Seçilen metin:
********************

Gülüşmeler şimdi çoğalıyor. Herkes biraz daha rahat. Konuyu öğrenince doğrusu akan her bilgide biraz daha ego aşağı çekiliyor ve daha keyifli bir hal alıyor durum. Neyse fazla yoruma ne gerek var diyelim ve soralım yenilik ne olacak?
Bu kez Kadriye Hocamız daha da sesli gülmeye başlıyor.
“Yok yok onu buradan söylemeyelim, sonra sürpriz olma durumu kaçar. Ama başka bir yeniliğimizden bahsedebiliriz, AVM’lere köpekle girmek maalesef mümkün olmuyor, ama yakında bu anlamda çalışmalar yapacağız.”
Güzel diyorum.
Peki bu işin sırrı ne desem?
“Koşulsuz sevgi, sabır ve emek.”
Yanıt çok kısa ama çok derin değil mi?
Eğitimin bir süreci var mı?

********************

Kayıtlı bilgiler:
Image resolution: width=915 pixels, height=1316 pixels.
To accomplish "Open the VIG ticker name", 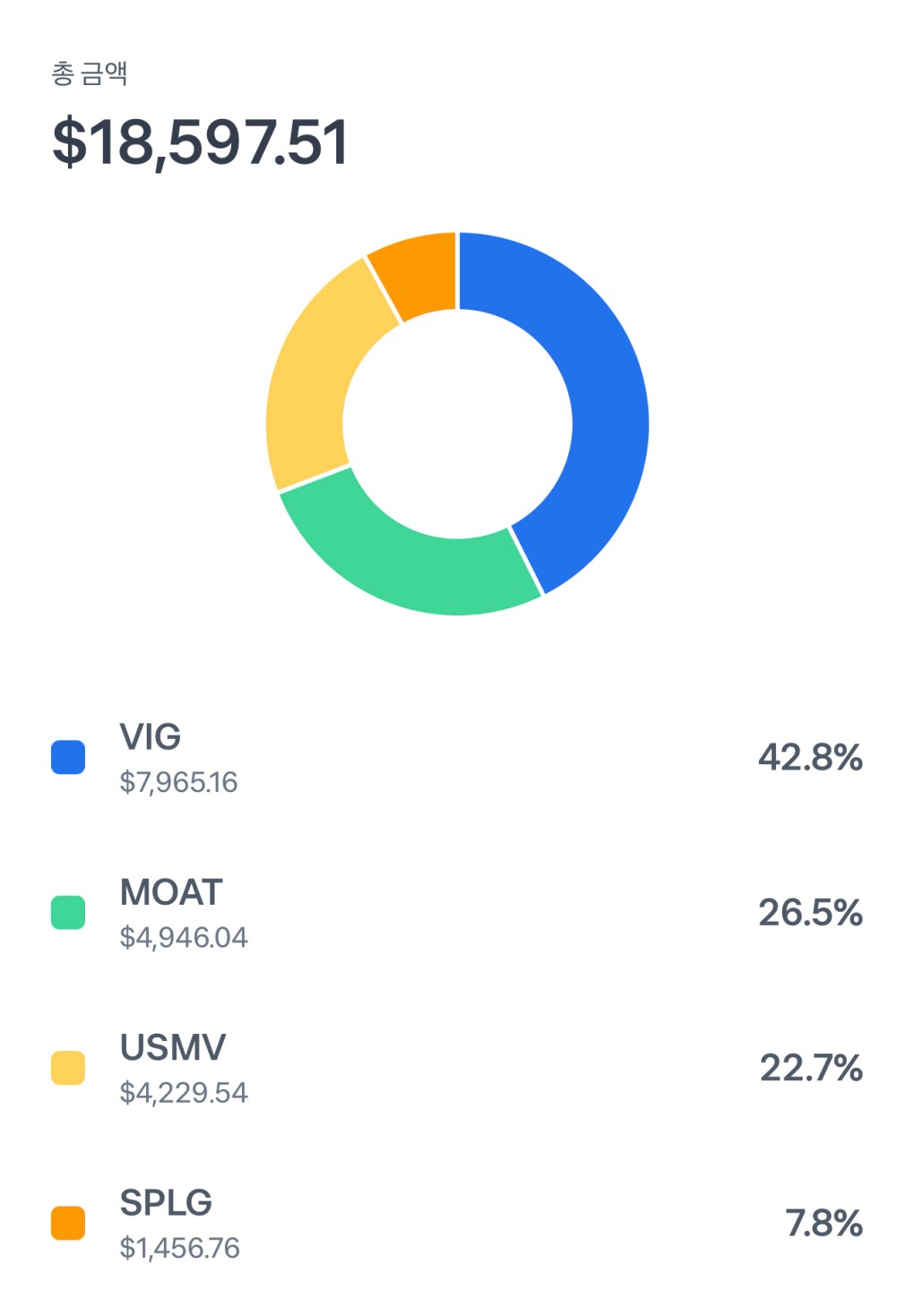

********************

Görev 1:
Seçilen metne göre aşağıdaki ifadelerin doğru olup olmadığını evet ya da hayır ile belirtin ve her yanıtı metinden birebir alıntılanan sözlerle destekleyin.
(a) AVM'lere köpekle girmek şu anda mümkündür.
(b) Kadriye Hoca yeniliği sürprizi kaçmasın diye açıklamıyor.
(c) Söyleşide ortam giderek daha gergin bir hal alıyor.
Görev 2:
Seçilen metinde Kadriye Hoca bu işin sırrını hangi sözlerle açıklıyor?
Görev 3:
Köpeklerle ilgili söyleşiyi kaldığı yerden sürdürün.

Görev yanıtı 1:
(a) Hayır: "AVM’lere köpekle girmek maalesef mümkün olmuyor"
(b) Evet: "Yok yok onu buradan söylemeyelim, sonra sürpriz olma durumu kaçar."
(c) Hayır: "Herkes biraz daha rahat."

Görev yanıtı 2:
Koşulsuz sevgi, sabır ve emek.

Görev yanıtı 3:
“Köpek 2 aylıkken eğitim verilmeye başlanır. Ayrıca her yaşta eğitim verebiliyoruz. Haftada iki gün çalışma yapıyoruz. Öncelikle sahipleri bilinçlendirmeye çalışıyoruz ve yanlış algıları düzeltmeye çalışıyoruz. Bu çok önemli bir nokta. Köpek sahibi lider olmayı başarmak zorunda, aksi takdirde köpek sahibinin zayıf noktalarını çabuk çözer ve her istediğini yaptırır. Bu nedenle öncelikle sahibin lider olması gerektiğini öğretiyoruz. Mesele Maço, en akıllı köpeklerden biri. Ona liderin kim olduğunu öğretmeseydin seni o yönetirdi.”
Bu kez kahkahayı ben basıyorum… Tartışılır diyorum, çünkü sevgim öylesi ağır basıyor ki, belki de bilerek onun beni yönetmesine izin veriyorumdur kim bilebilir ki.
Sevginin akışında, “kıyamıyorum ki’ ama demek ki, bazen kıymak lazımmış. Hayatın öğretileri ve dersleri hiç bitmiyor.
Evet bazen “HAYIR” demeyi öğrenmeliyiz tüm sevgiye rağmen.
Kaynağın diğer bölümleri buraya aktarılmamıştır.